Zerbu
Zerbu

Reputation: 585

MVVM: What is the purpose of a separate ViewModel?

If the code-behind for the View is meant to consist of nothing but the constructor with the InitializeComponent() call, why not just use DataContext="{Binding RelativeSource={RelativeSource Self}}" and use the view itself as a view model?

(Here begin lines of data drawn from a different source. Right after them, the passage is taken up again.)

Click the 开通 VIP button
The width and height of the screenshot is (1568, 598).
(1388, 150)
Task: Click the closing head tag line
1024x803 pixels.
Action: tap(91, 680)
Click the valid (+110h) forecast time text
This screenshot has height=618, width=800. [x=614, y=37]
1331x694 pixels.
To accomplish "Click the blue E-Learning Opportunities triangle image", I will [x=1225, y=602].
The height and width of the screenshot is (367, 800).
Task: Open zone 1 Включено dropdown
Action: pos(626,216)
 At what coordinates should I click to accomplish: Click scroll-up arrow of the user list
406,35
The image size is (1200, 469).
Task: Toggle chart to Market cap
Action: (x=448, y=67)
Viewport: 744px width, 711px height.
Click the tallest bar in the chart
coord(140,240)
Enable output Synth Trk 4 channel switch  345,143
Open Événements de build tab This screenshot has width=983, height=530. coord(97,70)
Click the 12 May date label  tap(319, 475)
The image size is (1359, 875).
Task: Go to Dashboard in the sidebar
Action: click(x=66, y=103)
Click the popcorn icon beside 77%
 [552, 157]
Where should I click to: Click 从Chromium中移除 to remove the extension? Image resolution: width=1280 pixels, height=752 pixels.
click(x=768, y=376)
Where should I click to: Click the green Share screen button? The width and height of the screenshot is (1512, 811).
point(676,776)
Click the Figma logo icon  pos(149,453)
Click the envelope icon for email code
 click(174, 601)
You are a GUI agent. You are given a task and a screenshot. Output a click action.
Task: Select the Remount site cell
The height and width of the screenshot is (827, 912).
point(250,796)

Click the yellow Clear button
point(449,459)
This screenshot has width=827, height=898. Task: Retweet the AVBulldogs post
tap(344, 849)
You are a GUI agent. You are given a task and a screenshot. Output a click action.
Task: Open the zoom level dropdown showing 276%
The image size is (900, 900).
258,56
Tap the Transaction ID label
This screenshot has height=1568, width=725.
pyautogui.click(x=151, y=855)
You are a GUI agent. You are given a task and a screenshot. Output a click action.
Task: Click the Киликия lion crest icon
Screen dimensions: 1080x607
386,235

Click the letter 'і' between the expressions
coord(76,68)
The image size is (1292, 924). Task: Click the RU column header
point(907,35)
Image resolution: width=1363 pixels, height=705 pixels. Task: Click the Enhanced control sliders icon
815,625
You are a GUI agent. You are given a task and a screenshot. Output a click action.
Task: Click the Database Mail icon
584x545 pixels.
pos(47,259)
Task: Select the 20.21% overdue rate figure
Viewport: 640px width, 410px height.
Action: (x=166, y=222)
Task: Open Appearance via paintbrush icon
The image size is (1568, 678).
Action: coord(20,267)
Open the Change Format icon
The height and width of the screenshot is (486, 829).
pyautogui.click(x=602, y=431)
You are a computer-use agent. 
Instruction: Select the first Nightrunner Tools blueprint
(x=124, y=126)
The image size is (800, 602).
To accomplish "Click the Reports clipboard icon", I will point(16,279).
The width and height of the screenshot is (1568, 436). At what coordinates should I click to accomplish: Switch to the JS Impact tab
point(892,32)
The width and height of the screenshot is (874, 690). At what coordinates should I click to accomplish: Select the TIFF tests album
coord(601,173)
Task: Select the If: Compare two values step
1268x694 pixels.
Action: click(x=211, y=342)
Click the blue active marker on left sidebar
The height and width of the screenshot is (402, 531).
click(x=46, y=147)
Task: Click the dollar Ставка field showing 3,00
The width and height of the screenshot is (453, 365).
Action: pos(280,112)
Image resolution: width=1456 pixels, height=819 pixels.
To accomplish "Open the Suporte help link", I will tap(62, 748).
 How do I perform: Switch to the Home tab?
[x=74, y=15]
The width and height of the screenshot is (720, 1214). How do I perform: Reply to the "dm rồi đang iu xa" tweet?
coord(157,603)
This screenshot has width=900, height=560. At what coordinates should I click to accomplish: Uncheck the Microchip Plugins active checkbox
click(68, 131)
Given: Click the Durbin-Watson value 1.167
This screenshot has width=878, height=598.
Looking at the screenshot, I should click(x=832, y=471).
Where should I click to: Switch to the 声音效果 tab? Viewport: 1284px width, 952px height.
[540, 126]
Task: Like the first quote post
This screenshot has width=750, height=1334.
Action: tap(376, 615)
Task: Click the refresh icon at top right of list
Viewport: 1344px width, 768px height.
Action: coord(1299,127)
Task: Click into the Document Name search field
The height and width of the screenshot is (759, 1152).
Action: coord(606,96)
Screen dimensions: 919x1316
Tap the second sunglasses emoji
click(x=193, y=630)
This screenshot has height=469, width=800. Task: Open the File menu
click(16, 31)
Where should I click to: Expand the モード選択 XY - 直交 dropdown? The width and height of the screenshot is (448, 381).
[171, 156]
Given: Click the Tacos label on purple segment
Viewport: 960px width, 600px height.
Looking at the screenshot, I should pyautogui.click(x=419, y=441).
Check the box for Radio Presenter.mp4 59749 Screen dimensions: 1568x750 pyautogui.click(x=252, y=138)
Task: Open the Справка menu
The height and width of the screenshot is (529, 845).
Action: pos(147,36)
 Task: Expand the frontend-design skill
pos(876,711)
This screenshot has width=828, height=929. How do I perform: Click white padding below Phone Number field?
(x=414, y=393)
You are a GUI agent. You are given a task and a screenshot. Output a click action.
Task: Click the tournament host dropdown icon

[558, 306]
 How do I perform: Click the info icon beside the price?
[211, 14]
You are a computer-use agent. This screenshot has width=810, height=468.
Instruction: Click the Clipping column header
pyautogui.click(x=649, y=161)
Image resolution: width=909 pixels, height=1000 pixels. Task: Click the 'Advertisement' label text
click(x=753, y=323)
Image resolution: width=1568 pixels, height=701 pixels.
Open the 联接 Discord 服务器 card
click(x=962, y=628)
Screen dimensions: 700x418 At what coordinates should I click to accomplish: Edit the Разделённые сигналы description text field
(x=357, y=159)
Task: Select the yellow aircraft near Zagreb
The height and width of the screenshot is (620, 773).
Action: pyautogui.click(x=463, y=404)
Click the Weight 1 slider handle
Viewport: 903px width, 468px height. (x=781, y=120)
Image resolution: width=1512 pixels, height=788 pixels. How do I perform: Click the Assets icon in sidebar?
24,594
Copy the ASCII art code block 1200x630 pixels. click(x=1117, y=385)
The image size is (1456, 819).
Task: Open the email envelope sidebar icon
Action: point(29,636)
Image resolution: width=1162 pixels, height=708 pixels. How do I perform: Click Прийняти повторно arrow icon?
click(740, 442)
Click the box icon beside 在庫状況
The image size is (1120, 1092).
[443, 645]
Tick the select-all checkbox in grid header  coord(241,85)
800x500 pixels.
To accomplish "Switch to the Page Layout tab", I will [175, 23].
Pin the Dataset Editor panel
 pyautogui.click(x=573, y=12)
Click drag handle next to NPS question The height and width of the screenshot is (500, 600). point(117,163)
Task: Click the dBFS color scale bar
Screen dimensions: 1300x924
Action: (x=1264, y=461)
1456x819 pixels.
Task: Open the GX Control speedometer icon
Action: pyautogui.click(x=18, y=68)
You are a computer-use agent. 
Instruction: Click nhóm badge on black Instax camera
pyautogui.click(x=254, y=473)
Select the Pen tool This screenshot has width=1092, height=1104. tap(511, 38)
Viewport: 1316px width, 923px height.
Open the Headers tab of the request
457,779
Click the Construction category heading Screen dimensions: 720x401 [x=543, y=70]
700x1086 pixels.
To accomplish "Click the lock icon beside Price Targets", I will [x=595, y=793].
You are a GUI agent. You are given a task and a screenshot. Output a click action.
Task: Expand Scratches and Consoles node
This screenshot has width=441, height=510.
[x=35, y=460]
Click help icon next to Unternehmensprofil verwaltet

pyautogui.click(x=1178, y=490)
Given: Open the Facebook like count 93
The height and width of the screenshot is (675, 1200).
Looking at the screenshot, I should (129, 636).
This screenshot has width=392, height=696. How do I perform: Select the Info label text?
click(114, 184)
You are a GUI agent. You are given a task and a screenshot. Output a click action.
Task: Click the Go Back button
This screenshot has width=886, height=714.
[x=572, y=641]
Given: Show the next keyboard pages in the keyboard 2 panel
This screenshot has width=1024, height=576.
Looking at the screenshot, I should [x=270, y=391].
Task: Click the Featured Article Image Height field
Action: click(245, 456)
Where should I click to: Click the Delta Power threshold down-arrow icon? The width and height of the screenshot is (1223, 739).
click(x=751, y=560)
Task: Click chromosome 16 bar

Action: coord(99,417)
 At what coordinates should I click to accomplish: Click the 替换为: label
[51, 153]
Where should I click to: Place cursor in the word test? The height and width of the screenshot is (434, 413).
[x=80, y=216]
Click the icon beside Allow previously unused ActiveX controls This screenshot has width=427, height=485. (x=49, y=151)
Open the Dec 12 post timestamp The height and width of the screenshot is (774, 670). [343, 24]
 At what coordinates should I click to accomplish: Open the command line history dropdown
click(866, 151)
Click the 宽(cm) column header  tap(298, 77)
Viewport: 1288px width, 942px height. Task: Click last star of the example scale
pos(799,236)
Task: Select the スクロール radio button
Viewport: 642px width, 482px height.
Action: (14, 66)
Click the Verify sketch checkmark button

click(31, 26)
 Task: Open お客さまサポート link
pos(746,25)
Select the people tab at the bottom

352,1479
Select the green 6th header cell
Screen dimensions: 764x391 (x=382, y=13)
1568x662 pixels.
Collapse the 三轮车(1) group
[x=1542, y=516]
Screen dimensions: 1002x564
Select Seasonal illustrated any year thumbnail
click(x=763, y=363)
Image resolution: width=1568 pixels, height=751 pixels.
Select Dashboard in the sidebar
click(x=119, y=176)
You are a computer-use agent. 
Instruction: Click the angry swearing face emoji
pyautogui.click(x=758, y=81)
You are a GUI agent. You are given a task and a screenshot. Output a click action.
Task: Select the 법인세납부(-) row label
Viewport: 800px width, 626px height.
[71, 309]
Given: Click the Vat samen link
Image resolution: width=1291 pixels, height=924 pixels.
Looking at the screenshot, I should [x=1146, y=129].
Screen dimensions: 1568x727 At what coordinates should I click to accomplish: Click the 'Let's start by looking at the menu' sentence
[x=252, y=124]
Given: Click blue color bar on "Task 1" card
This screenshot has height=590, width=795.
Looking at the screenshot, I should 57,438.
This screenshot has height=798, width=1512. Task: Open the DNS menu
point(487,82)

I get that this technically violates the Single Responsibility Principle, but since the XAML and code-behind are defined independently from each other, it doesn't cause the usual mess. Having separate view models for everything causes more mess to the file structure.

Upvotes: 2

Views: 914

Answers (1)

ad1Dima
ad1Dima

Reputation: 3195

ViewModel describes view state. For testing and reusing purposes it must be UI independent. Benefits:

  1. You can cover ViewModel by unit tests and you haven't to refer UI classes in test
  2. You can reuse your ViewModel on other UI targets: console app, WinForms App, UWP app, Xamarin iOS/Android App, no display IoT project. You'll need to write only view for new target platform.
  3. Sometimes even in WPF and MVVM you have to write some code behind for View-only purpose because it may be much more simpler, readable and reliable then create some new entity for that. And you'll get mess if you have also ViewModel in code behind.